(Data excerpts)
* * * *

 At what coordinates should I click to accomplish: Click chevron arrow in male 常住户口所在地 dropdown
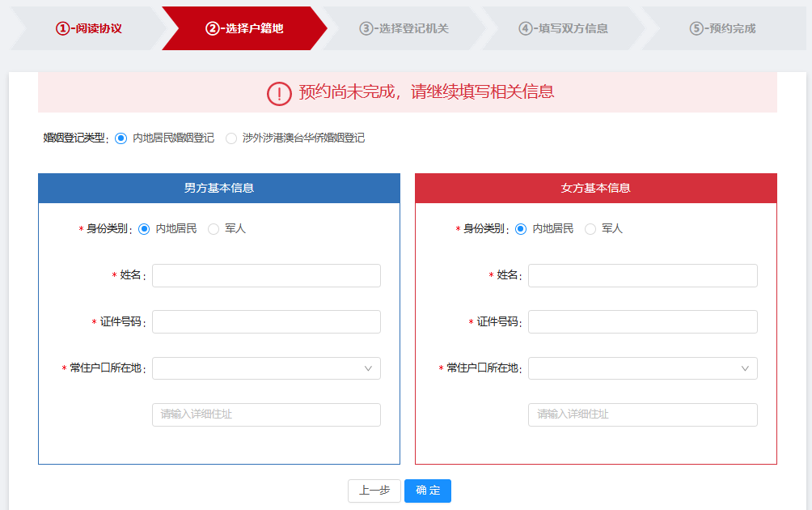click(368, 368)
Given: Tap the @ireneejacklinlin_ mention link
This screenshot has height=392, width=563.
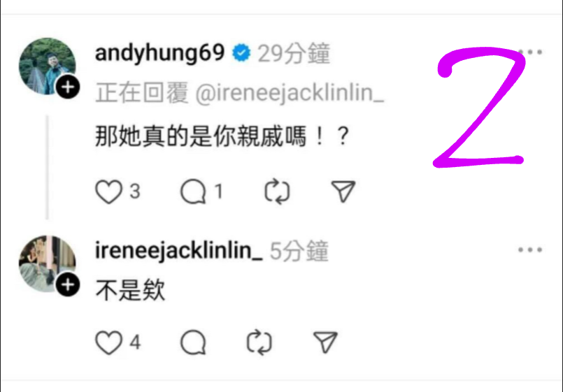Looking at the screenshot, I should point(290,92).
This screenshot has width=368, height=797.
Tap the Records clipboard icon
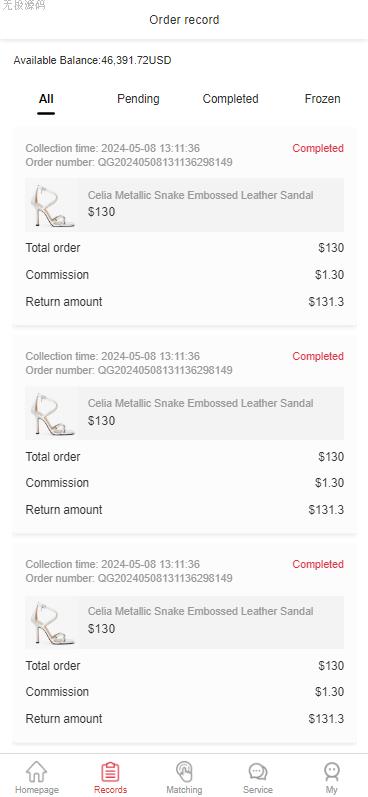110,772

* * * *

● **Prompt**
Please reproduce each entry above word for word and keep the pictures out of the copy.

● **Solution for this exercise**
 At what coordinates should I click to accomplish: Click chevron arrow in male 常住户口所在地 dropdown
click(368, 368)
Given: Tap the @ireneejacklinlin_ mention link
This screenshot has height=392, width=563.
Looking at the screenshot, I should point(290,92).
This screenshot has width=368, height=797.
Tap the Records clipboard icon
110,772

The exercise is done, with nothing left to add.